Think Twice Before Using Old Soda Cans To Create A Makeshift Water Heater. Here's Why

Some things make you reach, instinctively ... a falling child, a dropped smartphone, a $20 bill fluttering, unaccompanied, down the street. The thing that's made us reflexively reach out most recently is YouTuber @bassoniatv's video on how to "create [an] electric water heater" using an aluminum can. We reached for our phones to dial 911. We reached for a fire extinguisher. If we'd had one, we probably would have reached for a defibrillator as well. What Bassonia TV, purveyor of videos about topics as varied as fixing printers and breaking into a Fiat 500, has created for us all is a guide to making your own DIY electrode boiler, the most dangerous way to heat water short of maybe setting your office chair on fire and putting a tea kettle on it.

Not that electrode boilers are inherently dangerous. Commercial models are used for heating water in industrial environments, and for regulating power grids. But these are safe in the same way a passenger plane is safe: when not constructed and operated based on an 11-minute YouTube video. Let's take a closer look at what's wrong with the soda can water heater concept, and why no amount of improvement will make it safe. You're better off smashing the cans and using them as cheap drainage for your plant pots. A DIY rocket heater is a far safer way to generate hot water in an emergency, and it doesn't even require electricity.

How electrode boilers work, and how they don't

If you've ever changed one of the heating elements on an electric water heater, you're familiar with the heating mechanism ... typically a metal tube that houses an insulated resistor. The resistor converts electricity into heat, in much the same way as the wires in an electric blanket or the filament in an old incandescent light bulb does. This element is submerged in water and heats it under the control of a thermostat and the natural temperature limitation of liquid water, which can't exceed the boiling point. An electrode boiler treats water itself as the resistor: electricity is converted to heat using the resistivity and conductivity of the water itself. Which would be fine, except what you're doing in this case is running a full-strength mains AC current through an open cup of water.

Think about all the places in your home where you can easily — or even accidentally — reach out and touch a conductor carrying 120-volt of mains power.
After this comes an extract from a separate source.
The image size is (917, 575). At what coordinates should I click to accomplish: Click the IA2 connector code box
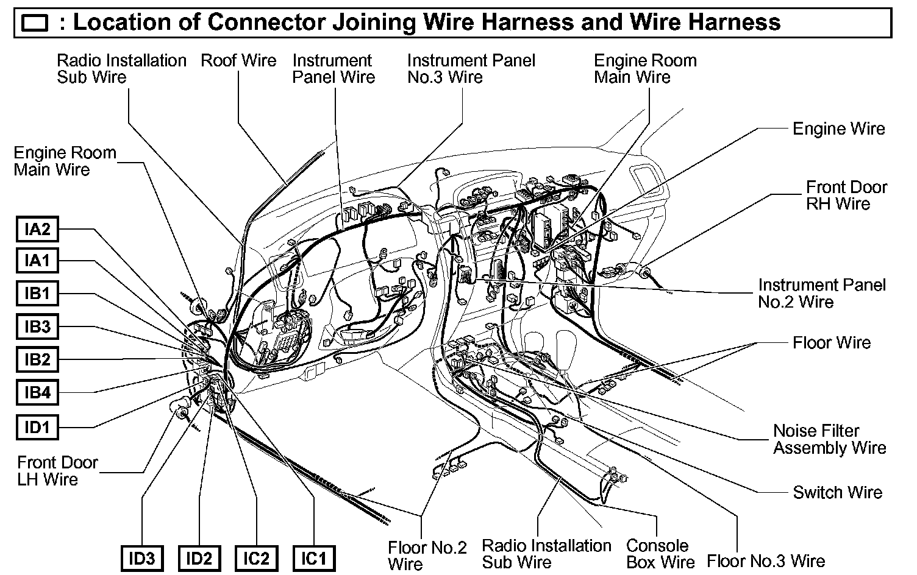pyautogui.click(x=37, y=230)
You probably can't come up with one, and there's a reason for that. Code-compliant electrical wiring is designed and regulated around a few simple principles, and one of them is preventing people from being electrocuted by touching electrical conductors. Another is avoiding the uncontrolled conversion of electricity into heat, which at some point begins to go by the name "fire." YouTuber John Ward tested a teacup electrode boiler with more conductive salty water, which resulted in the device's wiring quickly catching fire.

What else could go wrong?

The device that caught fire for John Ward is functionally identical to @bassoniatv's electrode boiler, though better constructed. The @bassoniatv version works by nesting an aluminum can inside a slightly larger can. One is wired to the line conductor of an outlet and the other to the neutral conductor. The tops and bottoms of these cans have been cut away, resulting in a hopelessly floppy contraption with one major safety requirement: the cans must not touch each other. This is something like playing the child's electric game Operation with a noodle instead of a hard plastic spleen or whatever: you must not allow the cans to touch, but this design seems purpose-built to make following that directive as difficult as possible. One look at the contraption shows how dicey the construction can be.
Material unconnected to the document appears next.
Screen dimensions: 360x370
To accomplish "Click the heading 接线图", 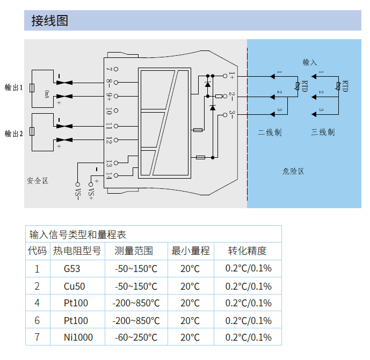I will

The narrator recommends using "wood" between the cans as an insulator, possibly in the mistaken belief that wood is a poor conductor. In fact, damp wood can be quite an effective conductor. Assuming you manage to thread the needle of assembling this device and submerging it in water without ever allowing the super-flexy cans to flex and touch each other, you must rely on fate to prevent a cat, curious child, or mis-kicked football from bumping the resulting "water heater." Such an accident would result in either an electrical shock from the water or shorting the aluminum cans against each other, which could trip a circuit breaker, start a fire, or both.